Uma nova onda de ataques atingiu Teerã nesta quinta-feira (5), após operações militares conduzidas por Israel contra estruturas que, segundo o governo israelense, pertencem às autoridades do Irã. Em reação, mísseis iranianos foram disparados e levaram milhões de moradores israelenses a procurar abrigos antiaéreos.
O confronto ocorre no sexto dia da guerra envolvendo o Irã e os Estados Unidos e já ultrapassa os limites do Golfo Pérsico. O avanço das hostilidades provocou instabilidade nos mercados globais e gerou uma corrida de turistas e residentes para deixar o Oriente Médio.
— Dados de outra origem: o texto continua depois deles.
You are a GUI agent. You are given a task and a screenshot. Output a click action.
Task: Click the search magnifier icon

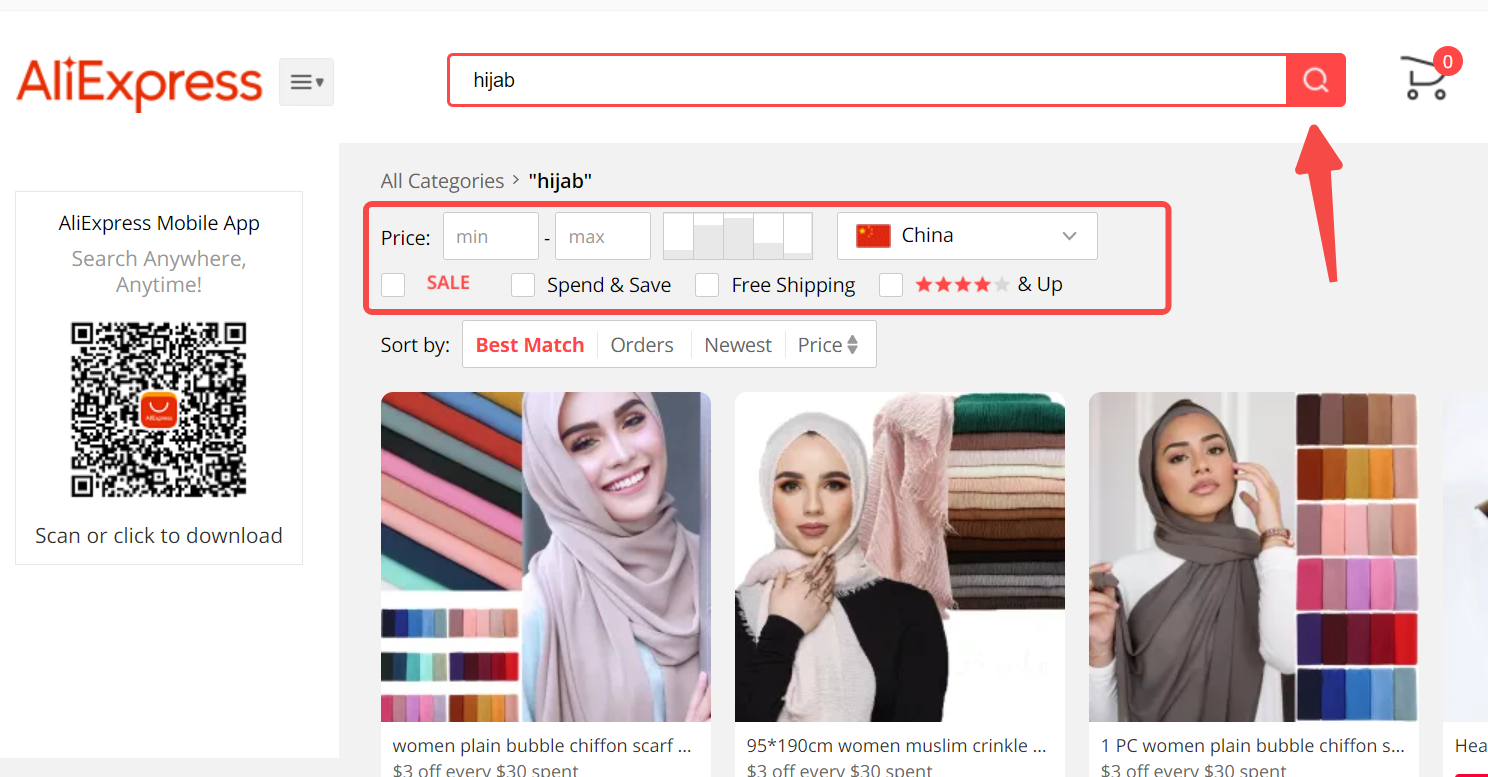(1315, 80)
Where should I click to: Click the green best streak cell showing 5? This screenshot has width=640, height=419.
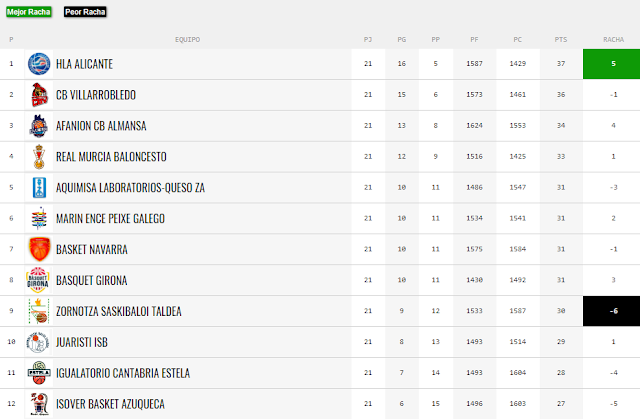[x=611, y=64]
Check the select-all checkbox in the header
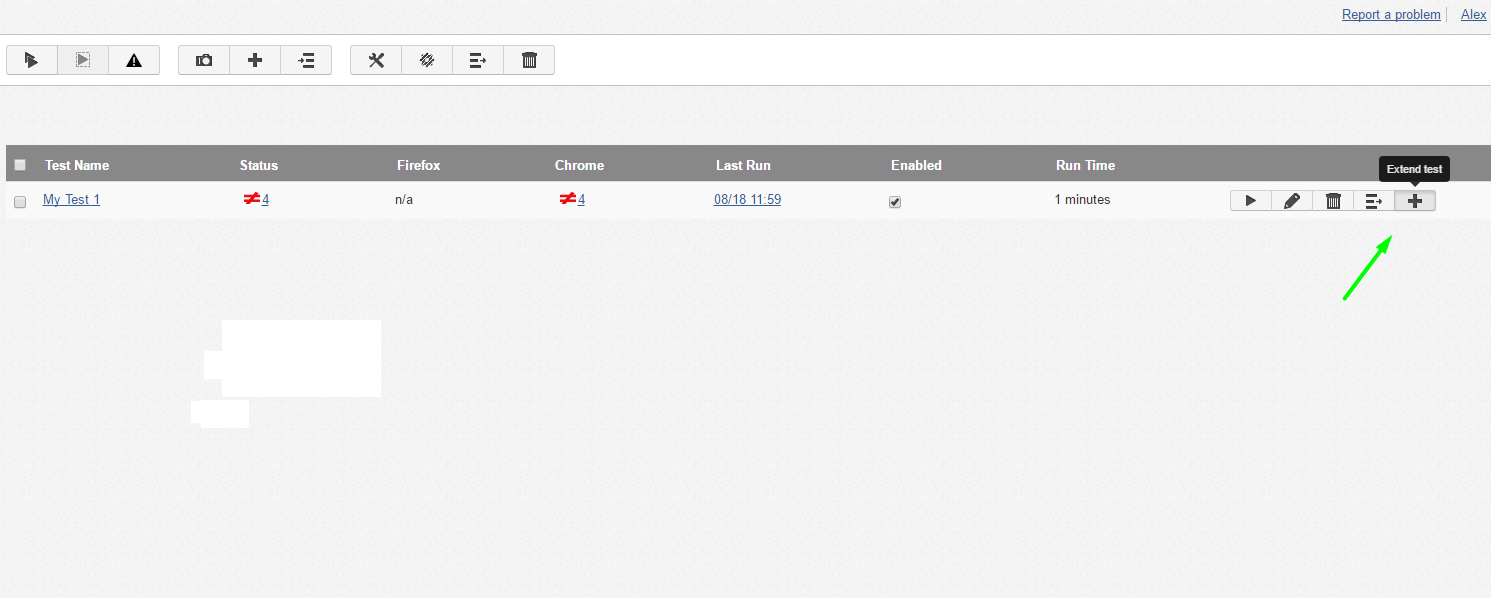Viewport: 1491px width, 598px height. (x=19, y=164)
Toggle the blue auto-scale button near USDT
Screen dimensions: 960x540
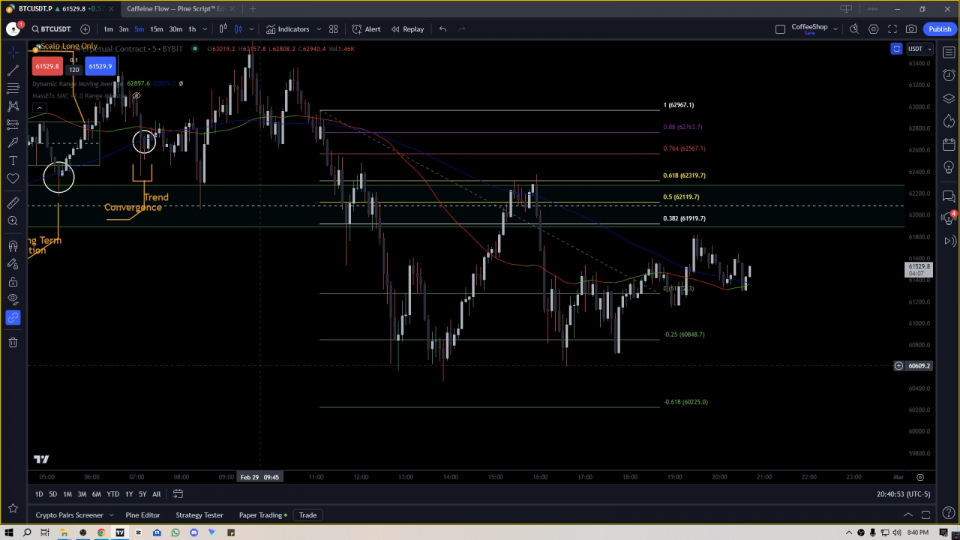896,48
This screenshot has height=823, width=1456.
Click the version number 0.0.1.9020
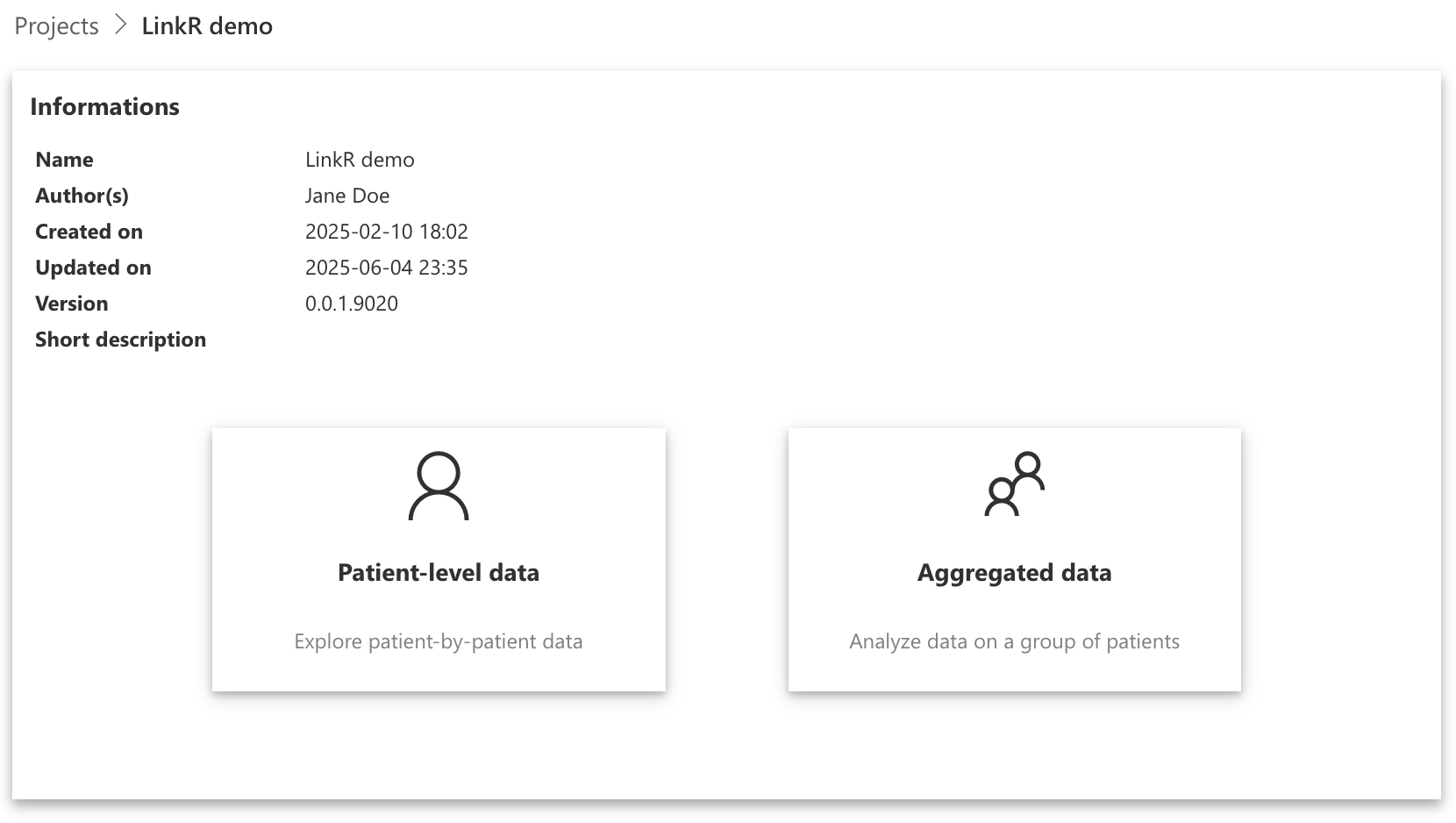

A tensão aumentou ainda mais após o naufrágio de uma fragata iraniana nas proximidades do Sri Lanka. O governo de Teerã classificou o episódio como um ataque injustificado em águas internacionais. A embarcação Dena transportava quase 130 tripulantes e o incidente deixou pelo menos 80 mortos.
O comandante da Guarda Revolucionária Islâmica, Kioumars Heydari, declarou que o Irã pretende enfrentar forças norte-americanas em qualquer região onde estejam presentes. A declaração foi transmitida pela televisão estatal iraniana.
Em outro desdobramento, a Guarda Revolucionária afirmou ter atingido um petroleiro dos Estados Unidos no norte do Golfo e anunciou que, em cenário de guerra, o controle do Estreito de Ormuz passaria a ser exercido pela República Islâmica.
A situação ganhou dimensão internacional após a Organização do Tratado do Atlântico Norte (Otan) interceptar um míssil balístico que teria sido disparado em direção à Turquia. O governo iraniano, entretanto, negou qualquer ataque ao território turco.
Nos Estados Unidos, parlamentares republicanos rejeitaram uma proposta que buscava limitar a atuação militar do presidente Donald Trump contra o Irã. Com a decisão, o governo norte-americano mantém liberdade para continuar as operações militares.
Em conversa telefônica com o ministro da Defesa israelense, Israel Katz, o secretário de Defesa dos EUA, Pete Hegseth, reforçou o apoio norte-americano às ações militares de Israel.